La logistique n’est pas hyper simple car le produit se conserve au froid.
Je dois toujours avoir du gel hydroalcoolique sur moi et l’idée d’une seringue ayant servi, à nu au fond de son sac n’est pas vraiment top, même si on n’a pas le HIV… Mais j’aime bien l’idée de l’injection clandestine multi -lieux.
Au bout de six mois, j’en ai eu marre du stylo-injecteur qui m’impose sa vitesse d’injection et donc qui m’enlève mon pouvoir d’action. Son seul atout : on ne voit pas l’aiguille s’enfoncer dans la peau. J’ai donc encore joué au jeu du basket poubelle -panier, mais avec le porte-flingue cette fois et j’ai bien visé.
Tant pis pour la peur panique de la seringue que je me planterai moi-même. Je jouerai à l’infirmière jusqu’ au bout et doserai le rythme du passage du produit dans le derme. Essai réussi et transformé. C’est parti pour un an et demi.
De jolies boîtes jaune- poussin doivent recueillir les aiguilles usagées avant dépôt à la pharmacie et les secouer comme des maracas sur un air de salsa cubaine me donne l’impression de détenir des trophées. Un César dans chaque main c’est quelque chose quand même.

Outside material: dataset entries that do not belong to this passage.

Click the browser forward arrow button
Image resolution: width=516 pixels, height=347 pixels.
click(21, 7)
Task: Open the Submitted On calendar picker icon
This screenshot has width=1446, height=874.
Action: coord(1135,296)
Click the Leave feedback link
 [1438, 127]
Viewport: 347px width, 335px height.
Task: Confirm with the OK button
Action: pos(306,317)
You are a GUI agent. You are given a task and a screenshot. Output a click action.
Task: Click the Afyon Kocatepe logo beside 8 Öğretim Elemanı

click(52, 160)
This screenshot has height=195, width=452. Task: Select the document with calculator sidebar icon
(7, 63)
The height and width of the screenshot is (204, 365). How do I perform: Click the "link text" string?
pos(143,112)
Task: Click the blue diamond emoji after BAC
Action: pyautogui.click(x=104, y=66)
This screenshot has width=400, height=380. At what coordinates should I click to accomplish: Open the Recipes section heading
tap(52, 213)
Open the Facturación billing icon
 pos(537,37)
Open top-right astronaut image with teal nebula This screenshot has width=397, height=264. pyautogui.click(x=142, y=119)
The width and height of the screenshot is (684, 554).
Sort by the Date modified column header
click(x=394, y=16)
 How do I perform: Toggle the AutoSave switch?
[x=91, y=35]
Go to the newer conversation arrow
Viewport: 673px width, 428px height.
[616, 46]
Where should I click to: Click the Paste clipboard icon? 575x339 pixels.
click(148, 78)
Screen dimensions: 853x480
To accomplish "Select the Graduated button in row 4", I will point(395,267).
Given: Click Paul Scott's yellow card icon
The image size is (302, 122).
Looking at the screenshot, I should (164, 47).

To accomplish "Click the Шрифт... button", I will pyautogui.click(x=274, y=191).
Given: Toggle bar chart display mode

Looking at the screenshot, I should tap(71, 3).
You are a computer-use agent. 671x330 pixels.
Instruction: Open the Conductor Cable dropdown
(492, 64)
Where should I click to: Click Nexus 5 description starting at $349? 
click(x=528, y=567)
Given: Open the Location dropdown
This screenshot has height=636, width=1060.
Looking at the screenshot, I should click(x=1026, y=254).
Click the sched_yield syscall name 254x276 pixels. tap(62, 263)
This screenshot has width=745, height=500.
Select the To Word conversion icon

En octobre 2015, je remercie au micro le laboratoire TEVA qui commercialise Copaxone, la MGEN qui assure le remboursement et bien sûr la SEP, sans qui je ne serais pas là, à faire l’imbécile avec mes deux dernières boîtes-trophées. C’est aussi mon « adieu » à Copaxone, qui ne m’a pas empêchée de boîter à la fin de la marche de « On est Charlie » en janvier 2015. Il faut donc changer de braquet. Le handicap visible arrive.
Mon nouveau partenaire s’appellera Tecfidera. Une petite révolution dans notre milieu. C’est le premier traitement oral mis sur le marché et c’est un soulagement cutané.
Deux prises par jour et un seul effet secondaire pour moi parmi la longue liste des possibles : « le flush », à savoir vingt minutes de sensation de brûlures sur le visage et/ou le corps, comme si je m’étais exposée cinq heures au soleil sans crème solaire. L’impression d’être toujours en été, façon Nino Ferrer mais avec une peau assez préservée qui a échappé aux ravages de la surexposition.
Il y a mieux mais il y a pire.
Je l’ai encore six ans plus tard, mais j’attends de voir s’il passera la crise des sept ans.
Pas sûr sûr …
Dans ce cas, ce ne sera pas une si bonne nouvelle : la phase progressive sans poussée a un seul médicament : ses yeux pour pleurer.